Subject: Re: Meds for Kids

Written By: danootaandme on 06/03/06 at 1:16 pm





For psychiatric problems such as bipolarity, schizophrenia, severe depression, and various psychoses, pharmaceutical therapy must be part of the treatment. I have heard sundry Scientologists, naturopaths, and "mental health reformers" denounce ALL psychiatry as fraud.



Although a wouldn't wish this anguish an anyone(well most anyone), it would be nice to see a pic of Katie Holmes having a post partum episode all over Tom Cruises face.

Subject: Re: Meds for Kids

Written By: danootaandme on 06/03/06 at 1:23 pm


^ I think there definitely should be more support for non-pharmaceutical solutions for young people with behavioral problems. I despair that the schools and the adjunct mental health professional seem neither able nor willing to tackle the root causes. The child is not raised in a vacuum. The problems stem from dysfunctional families, school that really does suck, and cultural values toxic to kids. More excersize, better nutrition, and less toxic stimuli would go a long way.

On the other hand, you've got a kid from a severely dysfunctional family going to an underfunded public school, what do you do as the assigned mental health provider?

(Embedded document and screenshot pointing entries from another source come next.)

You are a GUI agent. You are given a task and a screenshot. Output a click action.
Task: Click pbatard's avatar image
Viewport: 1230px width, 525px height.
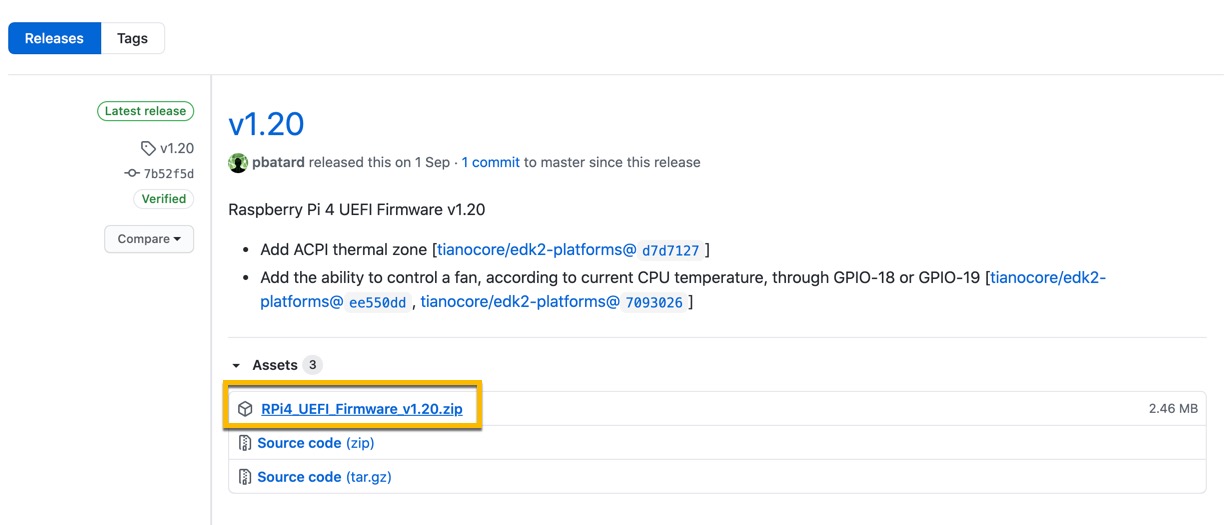(238, 163)
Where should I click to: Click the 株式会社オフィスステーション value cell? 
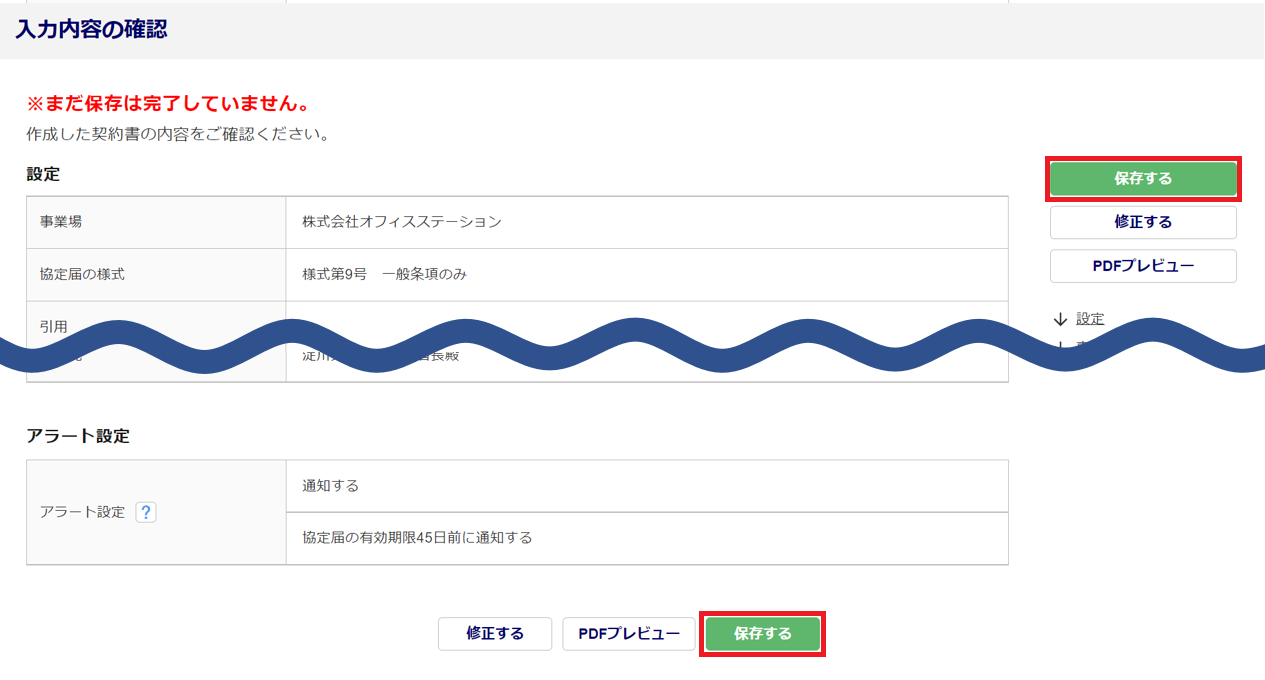point(402,222)
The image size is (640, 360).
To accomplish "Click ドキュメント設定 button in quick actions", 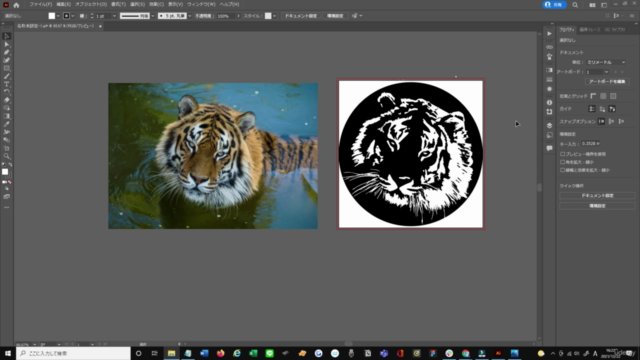I will [597, 196].
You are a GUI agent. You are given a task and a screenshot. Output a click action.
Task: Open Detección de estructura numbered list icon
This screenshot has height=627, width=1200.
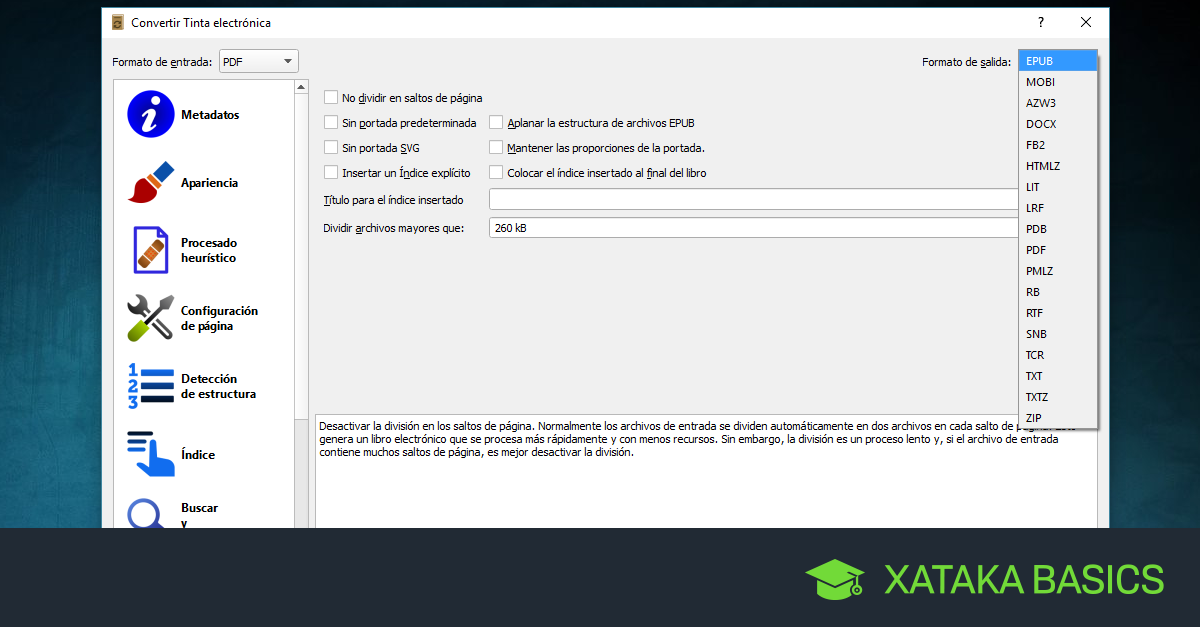click(x=151, y=386)
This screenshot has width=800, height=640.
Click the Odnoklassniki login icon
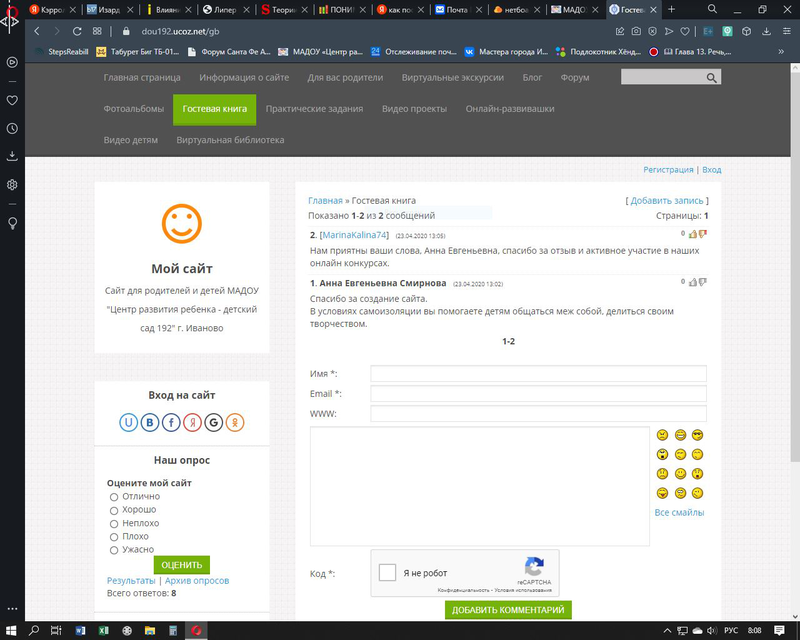click(x=235, y=422)
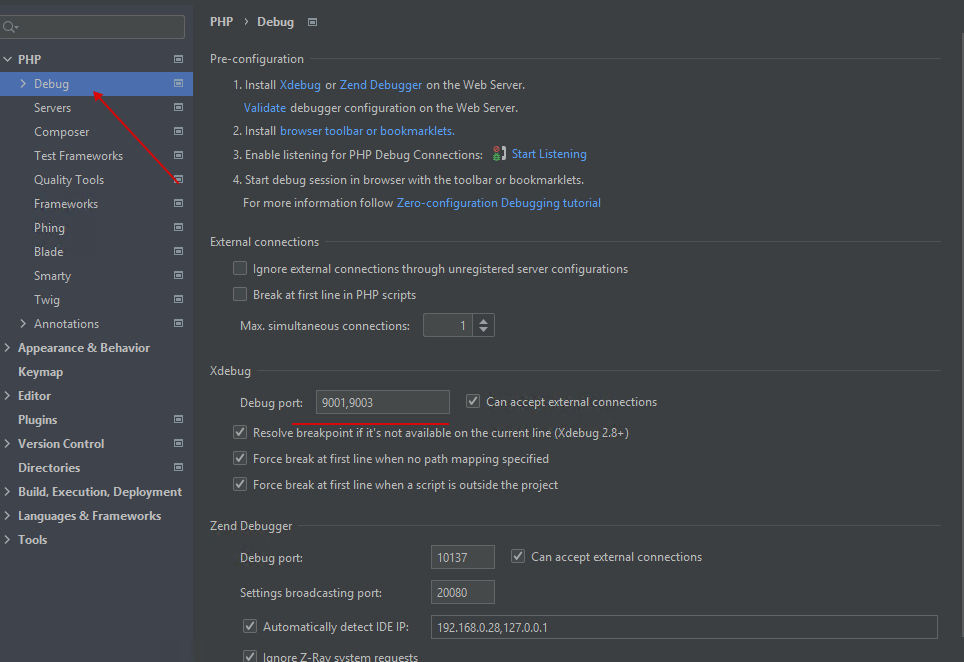Toggle Break at first line in PHP scripts
Viewport: 964px width, 662px height.
(x=240, y=295)
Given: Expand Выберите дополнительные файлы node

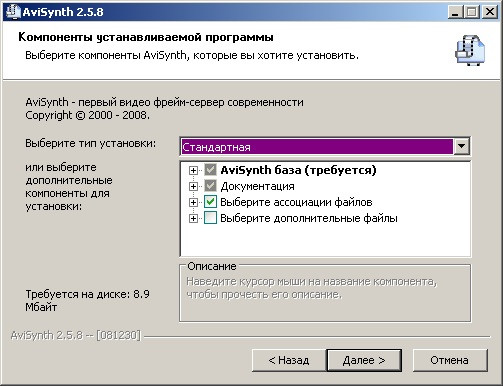Looking at the screenshot, I should point(193,218).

You have limited resources. A lot of these familes are chaotic and clueless. They don't know what to do. Then you've got schools with barely enough funding to buy textbooks, let alone invest in a holistic approach. That holistic approach requires us as a society to actually give a damn about kids. We don't, just follow the money.

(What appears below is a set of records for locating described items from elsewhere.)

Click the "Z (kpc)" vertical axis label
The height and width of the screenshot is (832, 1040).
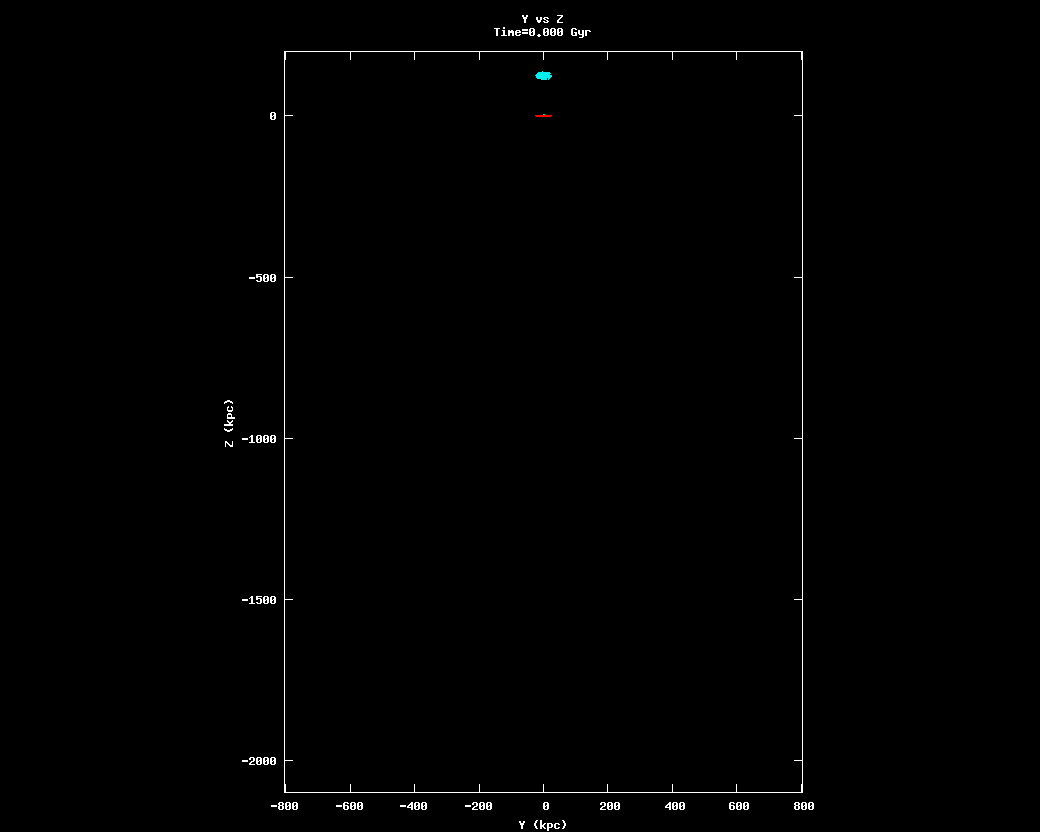point(229,423)
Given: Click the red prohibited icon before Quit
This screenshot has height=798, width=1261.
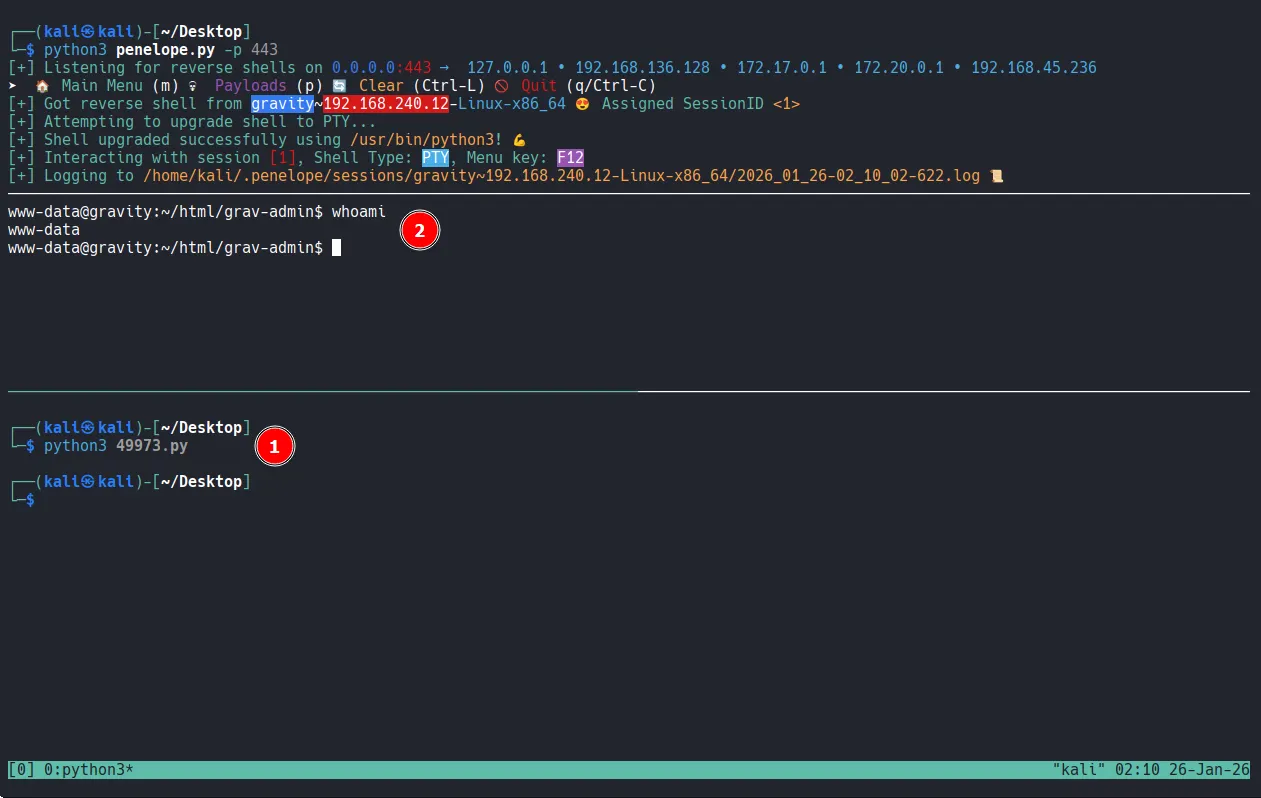Looking at the screenshot, I should tap(502, 86).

This ties in with the previous thread about the causes of prostitution.  We are seeing a generation of "Focus Factor" prozaced kids coming of age.  The ones who haven't been cared for, who have been overprescribed or underprescribed, are coming of age and the consequences to the well being of the nation could be serious. It is the first generation of  medically produced "1984" Epsilons

Subject: Re: Meds for Kids

Written By: velvetoneo on 06/03/06 at 1:24 pm

As someone who suffered from severe clinical depression and was prescribed Zoloft when I was like almost 11, I can say it did wonders for me and I was more able to deal with my problems after that. However, I think ADD and ADHD are about as overdiagnosed as anything can be, and Ritalin is harmful. People have been able to deal with "ADHD" forever without medication...I'm sick of people trying to make their kids perfect when alot of people just grow out of their preadolescent problems.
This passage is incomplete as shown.